The American Midwest in Film and Literature PDF Author: Adam R. Ochonicky
Publisher: Indiana University Press
ISBN: 0253045991
Category : Performing Arts
Languages : en
Pages : 287

Book Description
How do works from film and literature—Sister Carrie, Native Son, Meet Me in St. Louis, Halloween, and A History of Violence, for example—imagine, reify, and reproduce Midwestern identity? And what are the repercussions of such regional narratives and images circulating in American culture? In The American Midwest in Film and Literature: Nostalgia, Violence, and Regionalism, Adam R. Ochonicky provides a critical overview of the evolution, contestation, and fragmentation of the Midwest's symbolic and often contradictory meanings. Using the frontier writings of Frederick Jackson Turner as a starting point, this book establishes a succession of Midwestern filmic and literary texts stretching from the late-19th century through the beginning of the 21st century and argues that the manifold properties of nostalgia have continually transformed popular understandings and ideological uses of the Midwest's place-identity. Ochonicky identifies three primary modes of nostalgia at play across a set of textual objects: the projection of nostalgia onto physical landscapes and into the cultural sphere (nostalgic spatiality); nostalgia as a cultural force that regulates behaviors, identities, and appearances (nostalgic violence); and the progressive potential of nostalgia to generate an acknowledgment and possible rectification of ways in which the flawed past negatively affects the present (nostalgic atonement). While developing these new conceptions of nostalgia, Ochonicky reveals how an under-examined area of regional study has received critical attention throughout the histories of American film and literature, as well as in related materials and discourses. From the closing of the Western frontier to the polarized political and cultural climate of the 21st century, this book demonstrates how film and literature have been and continue to be vital forums for illuminating the complex interplay of regionalism and nostalgia.

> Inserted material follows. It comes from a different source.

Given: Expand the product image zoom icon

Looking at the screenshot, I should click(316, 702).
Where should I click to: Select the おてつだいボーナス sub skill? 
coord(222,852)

A Companion to Latin American Literature and Culture

A Companion to Latin American Literature and Culture PDF Author: Sara Castro-Klaren
Publisher: John Wiley & Sons
ISBN: 1118661354
Category : Literary Criticism
Languages : en
Pages : 723

Book Description
A COMPANION TO LATIN AMERICAN LITERATURE AND CULTURE “The work contains a wealth of information that must surely provide the basic material for a number of study modules. It should find a place on the library shelves of all institutions where Latin American studies form part of the curriculum.” Reference Review “In short, this is a fascinating panoply that goes from a reevaluation of pre-Columbian America to an intriguing consideration of recent developments in the debate on the modem and postmodern. Summing Up: Recommended.” CHOICE A Companion to Latin American Literature and Culture reflects the changes that have taken place in cultural theory and literary criticism since the latter part of the twentieth century. Written by more than thirty experts in cultural theory, literary history, and literary criticism, this authoritative and up-to-date reference places major authors in the complex cultural and historical contexts that have compelled their distinctive fiction, essays, and poetry. This allows the reader to more accurately interpret the esteemed but demanding literature of authors such as Jorge Luis Borges, Mario Vargas Llosa, Octavio Paz, and Diamela Eltit. Key authors whose work has defined a period, or defied borders, as in the cases of Sor Juana Inés de la Cruz, César Vallejo, and Gabriel García Márquez, are also discussed in historical and theoretical context. Additional essays engage the reader with in-depth discussions of forms and genres, and discussions of architecture, music, and film This text provides the historical background to help the reader understand the people and culture that have defined Latin American literature and its reception. Each chapter also includes short selected bibliographic guides and recommendations for further reading.